*** Begin section ***

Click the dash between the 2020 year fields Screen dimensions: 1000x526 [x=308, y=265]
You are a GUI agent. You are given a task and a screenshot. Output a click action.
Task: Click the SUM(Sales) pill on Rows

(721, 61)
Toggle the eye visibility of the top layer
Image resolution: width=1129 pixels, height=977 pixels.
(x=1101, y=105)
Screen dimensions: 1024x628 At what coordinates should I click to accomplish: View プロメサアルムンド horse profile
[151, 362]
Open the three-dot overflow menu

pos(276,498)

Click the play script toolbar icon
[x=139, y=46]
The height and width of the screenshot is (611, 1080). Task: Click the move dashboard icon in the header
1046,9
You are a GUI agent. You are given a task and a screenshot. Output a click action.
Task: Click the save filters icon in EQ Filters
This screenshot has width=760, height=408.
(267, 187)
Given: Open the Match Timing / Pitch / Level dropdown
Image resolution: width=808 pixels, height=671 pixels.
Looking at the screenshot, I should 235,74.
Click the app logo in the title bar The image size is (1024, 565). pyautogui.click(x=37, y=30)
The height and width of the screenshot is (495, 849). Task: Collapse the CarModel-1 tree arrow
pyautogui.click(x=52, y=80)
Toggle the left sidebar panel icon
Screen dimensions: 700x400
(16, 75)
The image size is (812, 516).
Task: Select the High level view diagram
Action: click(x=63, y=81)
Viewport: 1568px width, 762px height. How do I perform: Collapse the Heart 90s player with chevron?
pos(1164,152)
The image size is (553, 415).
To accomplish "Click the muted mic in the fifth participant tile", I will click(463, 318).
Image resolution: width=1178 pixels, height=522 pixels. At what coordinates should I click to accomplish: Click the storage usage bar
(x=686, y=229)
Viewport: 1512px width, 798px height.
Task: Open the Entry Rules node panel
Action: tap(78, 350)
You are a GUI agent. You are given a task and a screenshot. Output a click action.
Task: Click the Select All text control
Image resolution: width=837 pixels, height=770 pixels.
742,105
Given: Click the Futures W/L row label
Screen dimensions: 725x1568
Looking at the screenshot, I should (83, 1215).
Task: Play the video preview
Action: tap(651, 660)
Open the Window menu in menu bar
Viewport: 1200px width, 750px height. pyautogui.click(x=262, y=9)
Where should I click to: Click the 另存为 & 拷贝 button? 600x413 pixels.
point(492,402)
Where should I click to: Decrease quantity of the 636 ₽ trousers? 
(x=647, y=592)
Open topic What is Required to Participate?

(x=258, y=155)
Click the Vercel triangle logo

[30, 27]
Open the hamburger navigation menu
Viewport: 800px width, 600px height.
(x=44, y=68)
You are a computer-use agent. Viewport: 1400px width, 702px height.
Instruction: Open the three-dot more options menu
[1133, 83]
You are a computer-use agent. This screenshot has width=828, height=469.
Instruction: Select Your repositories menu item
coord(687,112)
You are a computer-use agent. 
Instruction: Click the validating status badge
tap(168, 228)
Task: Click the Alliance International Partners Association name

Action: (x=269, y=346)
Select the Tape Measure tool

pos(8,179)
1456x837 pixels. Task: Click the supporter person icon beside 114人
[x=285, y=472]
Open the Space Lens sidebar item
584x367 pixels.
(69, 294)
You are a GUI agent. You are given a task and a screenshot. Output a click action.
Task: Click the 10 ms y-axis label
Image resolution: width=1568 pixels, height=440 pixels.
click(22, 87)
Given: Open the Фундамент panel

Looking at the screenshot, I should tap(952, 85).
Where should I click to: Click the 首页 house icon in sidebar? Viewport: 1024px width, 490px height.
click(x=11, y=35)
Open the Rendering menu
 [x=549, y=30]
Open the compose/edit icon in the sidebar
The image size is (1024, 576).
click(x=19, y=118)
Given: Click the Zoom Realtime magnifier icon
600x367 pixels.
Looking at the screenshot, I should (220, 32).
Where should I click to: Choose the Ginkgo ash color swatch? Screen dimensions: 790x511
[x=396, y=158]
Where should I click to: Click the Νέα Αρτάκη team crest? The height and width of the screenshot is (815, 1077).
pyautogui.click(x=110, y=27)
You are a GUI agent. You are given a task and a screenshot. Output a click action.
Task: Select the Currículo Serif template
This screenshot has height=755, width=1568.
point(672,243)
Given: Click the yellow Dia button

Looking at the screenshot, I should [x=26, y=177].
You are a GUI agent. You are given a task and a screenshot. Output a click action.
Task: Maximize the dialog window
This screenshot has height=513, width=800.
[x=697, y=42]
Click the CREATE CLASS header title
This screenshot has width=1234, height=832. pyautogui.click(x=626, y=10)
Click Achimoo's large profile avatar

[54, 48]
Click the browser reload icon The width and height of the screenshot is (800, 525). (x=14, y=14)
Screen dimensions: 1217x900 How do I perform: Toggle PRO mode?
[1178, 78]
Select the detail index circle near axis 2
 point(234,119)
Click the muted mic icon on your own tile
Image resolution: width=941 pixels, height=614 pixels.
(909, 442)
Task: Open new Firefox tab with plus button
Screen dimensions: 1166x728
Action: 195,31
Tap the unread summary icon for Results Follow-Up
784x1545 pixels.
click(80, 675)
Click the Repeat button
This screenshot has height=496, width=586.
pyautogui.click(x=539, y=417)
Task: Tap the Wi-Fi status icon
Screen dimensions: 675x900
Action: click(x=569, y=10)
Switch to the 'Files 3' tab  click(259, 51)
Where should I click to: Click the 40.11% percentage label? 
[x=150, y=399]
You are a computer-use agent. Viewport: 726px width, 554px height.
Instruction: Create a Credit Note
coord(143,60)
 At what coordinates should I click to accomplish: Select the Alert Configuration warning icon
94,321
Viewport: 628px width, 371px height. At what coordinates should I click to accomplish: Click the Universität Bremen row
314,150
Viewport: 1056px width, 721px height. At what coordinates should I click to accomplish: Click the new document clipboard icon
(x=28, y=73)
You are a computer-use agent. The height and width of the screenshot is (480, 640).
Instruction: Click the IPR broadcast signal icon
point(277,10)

*** End section ***

* Problem to work on:
Retype each of the preceding records exactly as printed.

* Exercise solution:
Click the dash between the 2020 year fields Screen dimensions: 1000x526 [x=308, y=265]
You are a GUI agent. You are given a task and a screenshot. Output a click action.
Task: Click the SUM(Sales) pill on Rows

(721, 61)
Toggle the eye visibility of the top layer
Image resolution: width=1129 pixels, height=977 pixels.
(x=1101, y=105)
Screen dimensions: 1024x628 At what coordinates should I click to accomplish: View プロメサアルムンド horse profile
[151, 362]
Open the three-dot overflow menu

pos(276,498)

Click the play script toolbar icon
[x=139, y=46]
The height and width of the screenshot is (611, 1080). Task: Click the move dashboard icon in the header
1046,9
You are a GUI agent. You are given a task and a screenshot. Output a click action.
Task: Click the save filters icon in EQ Filters
This screenshot has width=760, height=408.
(267, 187)
Given: Open the Match Timing / Pitch / Level dropdown
Image resolution: width=808 pixels, height=671 pixels.
Looking at the screenshot, I should 235,74.
Click the app logo in the title bar The image size is (1024, 565). pyautogui.click(x=37, y=30)
The height and width of the screenshot is (495, 849). Task: Collapse the CarModel-1 tree arrow
pyautogui.click(x=52, y=80)
Toggle the left sidebar panel icon
Screen dimensions: 700x400
(16, 75)
The image size is (812, 516).
Task: Select the High level view diagram
Action: click(x=63, y=81)
Viewport: 1568px width, 762px height. How do I perform: Collapse the Heart 90s player with chevron?
pos(1164,152)
The image size is (553, 415).
To accomplish "Click the muted mic in the fifth participant tile", I will click(463, 318).
Image resolution: width=1178 pixels, height=522 pixels. At what coordinates should I click to accomplish: Click the storage usage bar
(x=686, y=229)
Viewport: 1512px width, 798px height.
Task: Open the Entry Rules node panel
Action: tap(78, 350)
You are a GUI agent. You are given a task and a screenshot. Output a click action.
Task: Click the Select All text control
Image resolution: width=837 pixels, height=770 pixels.
742,105
Given: Click the Futures W/L row label
Screen dimensions: 725x1568
Looking at the screenshot, I should (83, 1215).
Task: Play the video preview
Action: tap(651, 660)
Open the Window menu in menu bar
Viewport: 1200px width, 750px height. pyautogui.click(x=262, y=9)
Where should I click to: Click the 另存为 & 拷贝 button? 600x413 pixels.
point(492,402)
Where should I click to: Decrease quantity of the 636 ₽ trousers? 
(x=647, y=592)
Open topic What is Required to Participate?

(x=258, y=155)
Click the Vercel triangle logo

[30, 27]
Open the hamburger navigation menu
Viewport: 800px width, 600px height.
(x=44, y=68)
You are a computer-use agent. Viewport: 1400px width, 702px height.
Instruction: Open the three-dot more options menu
[1133, 83]
You are a computer-use agent. This screenshot has width=828, height=469.
Instruction: Select Your repositories menu item
coord(687,112)
You are a computer-use agent. 
Instruction: Click the validating status badge
tap(168, 228)
Task: Click the Alliance International Partners Association name

Action: (x=269, y=346)
Select the Tape Measure tool

pos(8,179)
1456x837 pixels. Task: Click the supporter person icon beside 114人
[x=285, y=472]
Open the Space Lens sidebar item
584x367 pixels.
(69, 294)
You are a GUI agent. You are given a task and a screenshot. Output a click action.
Task: Click the 10 ms y-axis label
Image resolution: width=1568 pixels, height=440 pixels.
click(22, 87)
Given: Open the Фундамент panel

Looking at the screenshot, I should tap(952, 85).
Where should I click to: Click the 首页 house icon in sidebar? Viewport: 1024px width, 490px height.
click(x=11, y=35)
Open the Rendering menu
 [x=549, y=30]
Open the compose/edit icon in the sidebar
The image size is (1024, 576).
click(x=19, y=118)
Given: Click the Zoom Realtime magnifier icon
600x367 pixels.
Looking at the screenshot, I should (220, 32).
Where should I click to: Choose the Ginkgo ash color swatch? Screen dimensions: 790x511
[x=396, y=158]
Where should I click to: Click the Νέα Αρτάκη team crest? The height and width of the screenshot is (815, 1077).
pyautogui.click(x=110, y=27)
You are a GUI agent. You are given a task and a screenshot. Output a click action.
Task: Select the Currículo Serif template
This screenshot has height=755, width=1568.
point(672,243)
Given: Click the yellow Dia button

Looking at the screenshot, I should [x=26, y=177].
You are a GUI agent. You are given a task and a screenshot. Output a click action.
Task: Maximize the dialog window
This screenshot has height=513, width=800.
[x=697, y=42]
Click the CREATE CLASS header title
This screenshot has width=1234, height=832. pyautogui.click(x=626, y=10)
Click Achimoo's large profile avatar

[54, 48]
Click the browser reload icon The width and height of the screenshot is (800, 525). (x=14, y=14)
Screen dimensions: 1217x900 How do I perform: Toggle PRO mode?
[1178, 78]
Select the detail index circle near axis 2
 point(234,119)
Click the muted mic icon on your own tile
Image resolution: width=941 pixels, height=614 pixels.
(909, 442)
Task: Open new Firefox tab with plus button
Screen dimensions: 1166x728
Action: 195,31
Tap the unread summary icon for Results Follow-Up
784x1545 pixels.
click(80, 675)
Click the Repeat button
This screenshot has height=496, width=586.
pyautogui.click(x=539, y=417)
Task: Tap the Wi-Fi status icon
Screen dimensions: 675x900
Action: click(x=569, y=10)
Switch to the 'Files 3' tab  click(259, 51)
Where should I click to: Click the 40.11% percentage label? 
[x=150, y=399]
You are a computer-use agent. Viewport: 726px width, 554px height.
Instruction: Create a Credit Note
coord(143,60)
 At what coordinates should I click to accomplish: Select the Alert Configuration warning icon
94,321
Viewport: 628px width, 371px height. At what coordinates should I click to accomplish: Click the Universität Bremen row
314,150
Viewport: 1056px width, 721px height. At what coordinates should I click to accomplish: Click the new document clipboard icon
(x=28, y=73)
You are a computer-use agent. The height and width of the screenshot is (480, 640).
Instruction: Click the IPR broadcast signal icon
point(277,10)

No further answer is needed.